In archivio lo storico trova spesso nomi di spie e provocatori. A me non piace fermarmi su queste miserie, ma posso dirlo senza temere smentite: dal 1861 ai primi anni Sessanta del Novecento, la polizia ha sempre saputo vita e miracoli dei sovversivi perché tra loro c’erano spie e confidenti. E’ così anche oggi, non ci sono dubbi e l’identikit non cambia: insospettabili, sempre più rivoluzionari degli altri, sempre pronti a citare i testi sacri, sempre col dito puntato: piccolo borghese, riformista o troskista…

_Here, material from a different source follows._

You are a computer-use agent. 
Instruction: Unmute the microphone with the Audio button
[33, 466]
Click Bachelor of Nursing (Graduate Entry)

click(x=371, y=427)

Così era Cesare Berti, venuto a Napoli da Santa Croce sull’Arno: a un tempo comunista pericoloso e spia dei fascisti, sparò due colpi durante le 4 Giornate e chi vuoi che si azzardasse a sospettare? Così era Pietro Paolo Prisciandaro, che denunciava i compagni facendo cenno di sì con la testa, quando erano assieme e la polizia lo pedinava. Così erano tre spie dell’OVRA: Aldo Romano, che aveva rappresentato la cultura fascista – Togliatti ne fece un intellettuale di riferimento del PCI – Vincenzo Villani, detto Enzo, e Socrate, all’anagrafe Vincenzo Vito Lattarulo, che in un colpo solo, a Napoli, mandò in galera 47 compagni.
Qualcuno sapeva? Certo. Togliatti aveva pubblicato l’elenco delle spie dell’Ovra e Amendola credette – o volle credere? – ad Aldo Romano che ammetteva: cose da niente e nessuno mandato in galera. I compagni talvolta sapevano, ma avevano altro da fare. Bisognava distruggere i troskisti, i piccolo borghesi e i riformisti; Reale addirittura indicò quattro compagni dissidenti come pericolosi fascisti. I servizi segreti inglesi, però non gli credettero. Sottovalutiamo troppo le forze dell’ordine. Romano e compagni vissero tra i “nostri” rispettati e ascoltati. I “nemici”, infangati e disonorati, furono cancellati dalla storia. E’ in questo modo che abbiamo perso alcuni dei migliori. Antonio Cecchi, per esempio, pericoloso bordighista – e che altro? – ed Enrico Russo, troskista naturalmente. Il risultato è sotto gli occhi di tutti.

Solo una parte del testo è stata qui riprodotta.